─── Exercise data

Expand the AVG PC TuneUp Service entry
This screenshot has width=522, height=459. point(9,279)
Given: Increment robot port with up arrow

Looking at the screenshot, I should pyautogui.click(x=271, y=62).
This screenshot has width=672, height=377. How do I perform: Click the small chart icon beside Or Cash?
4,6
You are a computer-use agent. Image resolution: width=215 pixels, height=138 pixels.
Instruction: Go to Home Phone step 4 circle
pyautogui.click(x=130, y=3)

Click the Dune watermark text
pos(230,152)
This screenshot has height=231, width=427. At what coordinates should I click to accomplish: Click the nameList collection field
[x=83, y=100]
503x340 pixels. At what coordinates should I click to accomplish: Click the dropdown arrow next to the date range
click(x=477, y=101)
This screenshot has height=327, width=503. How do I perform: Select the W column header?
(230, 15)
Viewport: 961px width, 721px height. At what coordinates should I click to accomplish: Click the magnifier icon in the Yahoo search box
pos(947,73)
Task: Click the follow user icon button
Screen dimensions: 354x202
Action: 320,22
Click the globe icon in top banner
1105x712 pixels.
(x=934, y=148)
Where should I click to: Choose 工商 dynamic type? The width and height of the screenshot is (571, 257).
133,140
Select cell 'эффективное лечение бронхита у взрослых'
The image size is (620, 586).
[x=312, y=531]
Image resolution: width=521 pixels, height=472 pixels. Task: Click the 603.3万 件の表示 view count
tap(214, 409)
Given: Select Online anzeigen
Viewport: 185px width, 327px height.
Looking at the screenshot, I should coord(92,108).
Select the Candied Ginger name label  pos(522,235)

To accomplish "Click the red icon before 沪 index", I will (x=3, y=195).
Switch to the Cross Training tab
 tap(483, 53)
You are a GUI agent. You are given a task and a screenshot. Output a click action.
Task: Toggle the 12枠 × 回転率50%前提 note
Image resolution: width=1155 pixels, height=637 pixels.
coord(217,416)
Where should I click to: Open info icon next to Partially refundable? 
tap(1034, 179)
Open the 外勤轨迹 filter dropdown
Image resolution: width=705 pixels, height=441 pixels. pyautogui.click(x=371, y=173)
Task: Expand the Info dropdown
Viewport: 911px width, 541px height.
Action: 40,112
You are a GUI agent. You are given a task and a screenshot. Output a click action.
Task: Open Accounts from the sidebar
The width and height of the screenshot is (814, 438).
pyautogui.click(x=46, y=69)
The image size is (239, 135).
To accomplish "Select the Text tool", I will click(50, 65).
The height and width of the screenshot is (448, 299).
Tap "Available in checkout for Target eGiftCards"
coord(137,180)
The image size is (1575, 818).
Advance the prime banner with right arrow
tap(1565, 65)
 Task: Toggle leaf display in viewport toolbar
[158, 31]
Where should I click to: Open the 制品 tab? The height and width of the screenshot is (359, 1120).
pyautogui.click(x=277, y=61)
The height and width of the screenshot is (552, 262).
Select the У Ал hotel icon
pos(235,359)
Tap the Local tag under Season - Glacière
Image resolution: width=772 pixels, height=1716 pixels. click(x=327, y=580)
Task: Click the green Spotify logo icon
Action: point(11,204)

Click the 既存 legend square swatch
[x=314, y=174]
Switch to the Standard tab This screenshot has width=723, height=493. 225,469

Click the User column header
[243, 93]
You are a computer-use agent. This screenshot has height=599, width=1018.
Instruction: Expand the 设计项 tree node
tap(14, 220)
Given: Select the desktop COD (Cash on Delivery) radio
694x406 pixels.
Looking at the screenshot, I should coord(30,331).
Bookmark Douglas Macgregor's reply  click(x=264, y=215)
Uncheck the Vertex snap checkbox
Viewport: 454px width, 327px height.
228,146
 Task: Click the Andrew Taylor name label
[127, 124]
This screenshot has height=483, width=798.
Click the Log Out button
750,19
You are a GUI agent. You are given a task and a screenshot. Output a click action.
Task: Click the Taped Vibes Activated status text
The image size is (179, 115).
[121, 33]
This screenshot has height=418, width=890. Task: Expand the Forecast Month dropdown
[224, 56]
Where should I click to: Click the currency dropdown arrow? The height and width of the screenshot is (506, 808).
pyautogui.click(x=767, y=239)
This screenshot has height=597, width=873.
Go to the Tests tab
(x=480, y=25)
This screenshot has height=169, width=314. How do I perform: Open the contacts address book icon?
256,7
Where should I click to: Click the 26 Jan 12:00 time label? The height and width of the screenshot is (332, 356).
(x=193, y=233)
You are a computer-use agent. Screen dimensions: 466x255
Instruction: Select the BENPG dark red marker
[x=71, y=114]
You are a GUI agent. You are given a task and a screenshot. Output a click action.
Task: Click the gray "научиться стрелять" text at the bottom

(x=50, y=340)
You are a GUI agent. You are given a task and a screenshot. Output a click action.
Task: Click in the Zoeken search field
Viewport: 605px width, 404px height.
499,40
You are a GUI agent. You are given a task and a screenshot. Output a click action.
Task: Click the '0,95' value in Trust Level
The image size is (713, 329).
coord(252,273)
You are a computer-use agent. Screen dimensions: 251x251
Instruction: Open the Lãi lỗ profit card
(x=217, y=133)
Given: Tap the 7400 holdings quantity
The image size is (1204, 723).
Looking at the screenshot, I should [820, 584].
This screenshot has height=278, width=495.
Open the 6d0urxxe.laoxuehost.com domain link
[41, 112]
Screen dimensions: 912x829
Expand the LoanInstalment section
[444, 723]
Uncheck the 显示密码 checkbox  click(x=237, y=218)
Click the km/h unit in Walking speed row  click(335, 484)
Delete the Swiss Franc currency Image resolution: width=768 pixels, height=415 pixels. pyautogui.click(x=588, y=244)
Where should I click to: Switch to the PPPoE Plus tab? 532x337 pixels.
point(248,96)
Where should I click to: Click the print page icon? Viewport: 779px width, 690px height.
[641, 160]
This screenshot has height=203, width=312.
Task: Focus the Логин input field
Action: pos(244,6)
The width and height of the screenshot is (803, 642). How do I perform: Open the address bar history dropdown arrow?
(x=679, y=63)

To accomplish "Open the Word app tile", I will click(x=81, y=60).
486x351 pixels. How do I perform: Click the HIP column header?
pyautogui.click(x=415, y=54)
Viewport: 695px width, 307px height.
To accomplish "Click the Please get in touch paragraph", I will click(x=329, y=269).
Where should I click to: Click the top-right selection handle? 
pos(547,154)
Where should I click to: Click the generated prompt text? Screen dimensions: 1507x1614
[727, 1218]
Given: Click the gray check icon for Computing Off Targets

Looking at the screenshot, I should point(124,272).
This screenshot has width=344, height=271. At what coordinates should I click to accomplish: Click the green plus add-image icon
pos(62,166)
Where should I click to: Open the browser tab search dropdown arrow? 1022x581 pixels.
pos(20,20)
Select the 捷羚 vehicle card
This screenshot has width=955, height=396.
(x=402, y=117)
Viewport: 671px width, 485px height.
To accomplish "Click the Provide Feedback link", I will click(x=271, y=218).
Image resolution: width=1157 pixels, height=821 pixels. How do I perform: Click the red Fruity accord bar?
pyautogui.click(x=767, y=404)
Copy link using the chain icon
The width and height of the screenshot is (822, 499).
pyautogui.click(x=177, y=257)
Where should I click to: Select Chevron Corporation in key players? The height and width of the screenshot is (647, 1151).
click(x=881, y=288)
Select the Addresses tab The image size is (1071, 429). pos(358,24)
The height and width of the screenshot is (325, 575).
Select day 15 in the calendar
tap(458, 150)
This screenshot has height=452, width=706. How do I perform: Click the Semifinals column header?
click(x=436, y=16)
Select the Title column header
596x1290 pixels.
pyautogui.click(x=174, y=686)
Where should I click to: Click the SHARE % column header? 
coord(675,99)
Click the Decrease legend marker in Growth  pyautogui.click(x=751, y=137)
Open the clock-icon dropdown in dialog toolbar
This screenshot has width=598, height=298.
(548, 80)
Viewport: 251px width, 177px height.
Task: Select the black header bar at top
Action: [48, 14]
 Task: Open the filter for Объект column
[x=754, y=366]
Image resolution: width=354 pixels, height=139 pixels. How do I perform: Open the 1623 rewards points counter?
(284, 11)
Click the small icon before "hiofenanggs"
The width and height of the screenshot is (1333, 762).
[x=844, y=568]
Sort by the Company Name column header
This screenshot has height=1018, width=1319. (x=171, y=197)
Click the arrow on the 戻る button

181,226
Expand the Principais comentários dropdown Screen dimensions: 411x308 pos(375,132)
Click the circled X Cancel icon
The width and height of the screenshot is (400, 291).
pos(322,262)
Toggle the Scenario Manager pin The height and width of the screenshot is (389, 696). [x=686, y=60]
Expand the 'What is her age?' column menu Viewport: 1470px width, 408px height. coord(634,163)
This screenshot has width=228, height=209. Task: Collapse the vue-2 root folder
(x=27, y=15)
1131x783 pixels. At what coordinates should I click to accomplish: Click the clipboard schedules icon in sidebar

──────

Try it:
Lines wanted from the listing above: the line with "Viewport: 454px width, 327px height." up to and including the line with "You are a computer-use agent. Screen dimensions: 466x255". Please write them out exactly, adding nothing else.

Written reply:
Viewport: 454px width, 327px height.
228,146
 Task: Click the Andrew Taylor name label
[127, 124]
This screenshot has height=483, width=798.
Click the Log Out button
750,19
You are a GUI agent. You are given a task and a screenshot. Output a click action.
Task: Click the Taped Vibes Activated status text
The image size is (179, 115).
[121, 33]
This screenshot has height=418, width=890. Task: Expand the Forecast Month dropdown
[224, 56]
Where should I click to: Click the currency dropdown arrow? The height and width of the screenshot is (506, 808).
pyautogui.click(x=767, y=239)
This screenshot has height=597, width=873.
Go to the Tests tab
(x=480, y=25)
This screenshot has height=169, width=314. How do I perform: Open the contacts address book icon?
256,7
Where should I click to: Click the 26 Jan 12:00 time label? The height and width of the screenshot is (332, 356).
(x=193, y=233)
You are a computer-use agent. Screen dimensions: 466x255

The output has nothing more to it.